Recently, there was the Singapore International Indian Shopping Festival 2014 and the IWA Festive Bazaar.

Mr Ganes and his 41-year-old wife, Ms Pushpa Jothi, have been participating in the Little India bazaar since it started 14 years ago, even though they migrated to Melbourne nine years ago.

He says: "We return every Deepavali to celebrate with friends and family. You just don't get the festive fever in Melbourne."

Of the more than 40 items at their stall, ready- made rangolis (floor decorations) and intricately designed door hangings called torans are their bestsellers this year.

The couple sourced for the items about two months before the bazaar opened, travelling to various regions in India, such as Delhi and Jaipur.

Despite the seemingly lower turnout so far, Mr Rajakumar Chandra, chairman of the Little India Shopkeepers and Heritage Association which manages the bazaar, is not worried.

He says that many Hindus tend to visit the bazaar after the firewalking festival, Theemithi, which is on Sunday, as they are now fasting and prefer to abstain from shopping. It is also examination period for many students, he adds.

He says: "Normally, the last 10 days of the bazaar are when the crowd picks up."

He expects the fair to draw 2.5 million visitors this year, up from about 2.3 million last year.

Mr Rajpal Singh, 26, manager of women's clothing store Raz Fashions, shares Mr Chandra's optimism that business will be good this year.

His stall stands out with a colourful array of casual Indian kurti tops and flowing anarkali gowns.

He says: "We travel to Delhi and Bombay twice a month to find out what the latest fashion trends are. As such, we offer exclusive apparel that is high in quality too."

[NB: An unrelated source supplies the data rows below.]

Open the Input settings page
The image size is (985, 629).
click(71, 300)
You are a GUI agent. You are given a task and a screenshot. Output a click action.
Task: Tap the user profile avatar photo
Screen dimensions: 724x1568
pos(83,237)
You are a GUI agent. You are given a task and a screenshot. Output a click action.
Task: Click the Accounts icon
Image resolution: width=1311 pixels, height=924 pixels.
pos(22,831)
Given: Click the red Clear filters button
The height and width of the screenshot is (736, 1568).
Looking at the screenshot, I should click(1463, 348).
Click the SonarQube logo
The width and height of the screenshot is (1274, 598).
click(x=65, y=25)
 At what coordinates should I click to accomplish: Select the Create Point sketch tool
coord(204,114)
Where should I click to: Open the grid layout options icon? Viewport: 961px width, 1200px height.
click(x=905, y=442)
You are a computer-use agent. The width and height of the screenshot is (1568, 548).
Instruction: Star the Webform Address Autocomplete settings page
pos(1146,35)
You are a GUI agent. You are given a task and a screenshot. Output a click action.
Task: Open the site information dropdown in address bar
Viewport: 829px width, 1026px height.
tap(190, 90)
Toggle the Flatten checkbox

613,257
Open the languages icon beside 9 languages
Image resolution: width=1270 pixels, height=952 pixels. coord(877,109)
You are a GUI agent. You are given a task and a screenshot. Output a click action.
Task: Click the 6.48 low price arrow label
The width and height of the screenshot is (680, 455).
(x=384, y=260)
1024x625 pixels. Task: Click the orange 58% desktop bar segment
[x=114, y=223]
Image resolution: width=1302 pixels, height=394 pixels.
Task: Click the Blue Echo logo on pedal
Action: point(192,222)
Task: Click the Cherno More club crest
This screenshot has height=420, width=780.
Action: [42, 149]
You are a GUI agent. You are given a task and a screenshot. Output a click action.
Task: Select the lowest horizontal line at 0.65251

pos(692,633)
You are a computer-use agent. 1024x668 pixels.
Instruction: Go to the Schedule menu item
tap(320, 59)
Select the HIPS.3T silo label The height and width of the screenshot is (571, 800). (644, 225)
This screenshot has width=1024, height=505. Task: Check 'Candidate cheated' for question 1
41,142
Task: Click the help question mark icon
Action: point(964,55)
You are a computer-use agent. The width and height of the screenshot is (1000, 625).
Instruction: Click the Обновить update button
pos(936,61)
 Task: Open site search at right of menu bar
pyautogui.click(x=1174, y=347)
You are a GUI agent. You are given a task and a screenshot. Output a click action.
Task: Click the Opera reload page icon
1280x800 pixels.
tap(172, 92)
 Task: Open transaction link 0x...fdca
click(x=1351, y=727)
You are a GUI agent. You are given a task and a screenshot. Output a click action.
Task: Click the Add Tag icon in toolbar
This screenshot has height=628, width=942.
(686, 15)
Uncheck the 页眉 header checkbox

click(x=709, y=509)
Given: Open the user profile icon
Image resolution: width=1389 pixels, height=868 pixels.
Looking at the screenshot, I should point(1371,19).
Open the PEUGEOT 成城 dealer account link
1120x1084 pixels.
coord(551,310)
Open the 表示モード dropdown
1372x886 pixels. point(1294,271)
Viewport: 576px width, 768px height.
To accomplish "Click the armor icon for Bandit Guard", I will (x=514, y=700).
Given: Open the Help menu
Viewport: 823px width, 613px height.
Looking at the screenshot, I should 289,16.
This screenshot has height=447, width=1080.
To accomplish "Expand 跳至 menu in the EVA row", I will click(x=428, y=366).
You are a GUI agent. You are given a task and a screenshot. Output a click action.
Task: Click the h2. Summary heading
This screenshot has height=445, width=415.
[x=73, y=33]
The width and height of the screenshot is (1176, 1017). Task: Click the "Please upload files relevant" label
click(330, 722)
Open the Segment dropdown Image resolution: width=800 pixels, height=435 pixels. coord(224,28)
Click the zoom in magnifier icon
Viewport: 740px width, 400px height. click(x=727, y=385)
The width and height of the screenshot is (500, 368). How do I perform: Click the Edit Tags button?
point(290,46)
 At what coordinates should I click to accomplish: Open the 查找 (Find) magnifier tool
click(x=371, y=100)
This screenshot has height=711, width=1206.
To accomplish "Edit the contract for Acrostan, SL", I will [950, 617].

Besides shopping, visitors can rediscover or learn about traditional Indian arts and culture at the Heritage and Craft Exhibition in Hastings Road.

This year, two traditionally skilled potters and a parrot astrologer have been flown in from India to demonstrate their craft. Visitors can try their hand at pottery making or get their fortune told by a parakeet.

Says Mr Chandra, 56: "There used to be a few parrot astrologers in Little India. They have all but vanished, so we thought it would be good for the younger generations and tourists to learn about this age-old craft."

A new highlight this year is the Traditional and Creative Indian Cuisine booth in Hastings Road, where visitors can sample South Indian dishes that cannot be found in Little India.

Indian chefs from Chennai demonstrate how snacks such as kuzhi paniyaram (small cakes made from a batter of black lentils and rice) are made.

For a cool respite from the heat, visitors can try Jigirthandha, a popular summer beverage unique to South India that comprises almond gum, rose syrup and ice cream.

A 2m-tall statue of Mahalakshmi, the goddess of wealth and prosperity, stands at the Hastings Road entrance to the bazaar.

Selfie enthusiasts can snap a photo with the statue and participate in a social media contest that could win them a 10g gold bar.

For regular visitors such as Ms Santhiya Sntrsakir, 20, and her family, the Little India bazaar is a one- stop shopping destination for their festive needs.

The student, who was there with her one-year- old daughter, her mother and her aunt on Sunday, says she has been going to the fair since she was a little girl.

"It is a tradition to visit the bazaar every year as a family and I hope to do the same with my daughter too," she says.